PKP n'a pas digéré non plus que le ministre Barrette accuse le Parti québécois d'être sectaire et il a rapidement chassé l'idée qu'il soit comparé au Front national français.

«Ça n'a pas de sens d'être comparé à un parti d'extrême droite. C'est odieux, ces allégations sont déplacées. Ce sera à eux de voir s'ils désirent faire des excuses et ce sera au public ensuite de prendre une décision en fonction de ces agissements», a fulminé le candidat favori à la chefferie du PQ.

«Il n'y aura pas de Québec souverain sans l'adhésion tant des Québécois que des nouveaux arrivants.»


Le député de Saint-Jérôme en a profité pour relativiser encore une fois les propos tenus lors du débat de mercredi en affirmant que la diversité culturelle était l'une des forces du Québec. Il en a toutefois ajouté en affirmant qu'il était important de protéger la langue française, mais que le contexte actuel d'immigration ne permettait pas un résultat optimal.
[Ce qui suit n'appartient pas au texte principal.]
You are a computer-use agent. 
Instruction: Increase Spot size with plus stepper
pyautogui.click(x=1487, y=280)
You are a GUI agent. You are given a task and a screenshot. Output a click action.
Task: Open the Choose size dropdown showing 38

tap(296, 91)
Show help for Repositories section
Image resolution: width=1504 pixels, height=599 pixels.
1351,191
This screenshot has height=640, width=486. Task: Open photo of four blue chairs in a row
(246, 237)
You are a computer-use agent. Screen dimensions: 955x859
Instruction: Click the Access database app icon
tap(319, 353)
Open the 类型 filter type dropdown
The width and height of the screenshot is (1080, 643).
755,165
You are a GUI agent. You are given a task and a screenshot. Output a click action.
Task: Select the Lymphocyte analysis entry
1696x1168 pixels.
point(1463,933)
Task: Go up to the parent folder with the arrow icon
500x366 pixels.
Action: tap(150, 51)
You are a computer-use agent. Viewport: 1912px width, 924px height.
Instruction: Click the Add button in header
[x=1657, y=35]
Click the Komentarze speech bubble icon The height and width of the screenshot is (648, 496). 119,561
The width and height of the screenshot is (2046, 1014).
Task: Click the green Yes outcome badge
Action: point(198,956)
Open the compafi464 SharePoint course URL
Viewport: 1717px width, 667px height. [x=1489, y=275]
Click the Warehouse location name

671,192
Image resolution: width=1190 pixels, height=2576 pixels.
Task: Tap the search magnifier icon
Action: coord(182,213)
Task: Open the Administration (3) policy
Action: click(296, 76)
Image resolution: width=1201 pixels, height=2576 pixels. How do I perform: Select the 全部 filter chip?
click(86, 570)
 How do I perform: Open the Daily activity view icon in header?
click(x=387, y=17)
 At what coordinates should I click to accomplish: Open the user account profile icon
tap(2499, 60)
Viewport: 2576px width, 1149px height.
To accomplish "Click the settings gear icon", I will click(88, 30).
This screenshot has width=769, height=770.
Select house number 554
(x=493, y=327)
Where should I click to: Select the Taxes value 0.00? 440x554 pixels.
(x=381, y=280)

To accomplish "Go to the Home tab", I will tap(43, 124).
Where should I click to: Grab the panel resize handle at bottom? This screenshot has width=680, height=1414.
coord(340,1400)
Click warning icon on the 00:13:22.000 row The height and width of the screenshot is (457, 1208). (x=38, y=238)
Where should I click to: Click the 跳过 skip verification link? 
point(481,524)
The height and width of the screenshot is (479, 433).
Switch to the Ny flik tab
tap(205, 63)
«C'est le Canada qui est responsable de l'accueil de ceux qui immigrent chez nous et c'est aussi le Canada qui met en oeuvre la politique de francisation et ça, c'est très problématique, a-t-il dit. Cela dit, le Parti québécois a toujours été un parti ouvert et c'est tout en protégeant notre langue que nous allons rassembler le plus de gens possible à notre cause».

Pas de pays sans immigrants

Afin de s'inscrire en défaut du meneur de la course, Alexandre Cloutier et Pierre Céré ont poussé encore un peu plus loin leur réflexion sur l'immigration. Cloutier a statué que le parti devait absolument faire preuve d'ouverture et mieux intégrer les nouveaux arrivants en améliorant le processus de francisation et la reconnaissance des formations. Il croit que le PQ devra rallier ces gens pour arriver à ses fins. «Il n'y aura pas de Québec souverain sans l'adhésion tant des Québécois que des nouveaux arrivants», a-t-il signifié.

Sentant que les propos de PKP ont ouvert une brèche, Pierre Céré a demandé à ce que son adversaire précise les gestes concrets qu'il comptait poser afin de rallier la population immigrante au projet de pays.

«Je ne veux pas individualiser le débat vers une personne, mais le dossier identitaire a créé des fissures importantes entre le Parti québécois et l'immigration. Nous sommes devenus un vieux parti et c'est un enjeu important pour notre avenir», a-t-il conclu.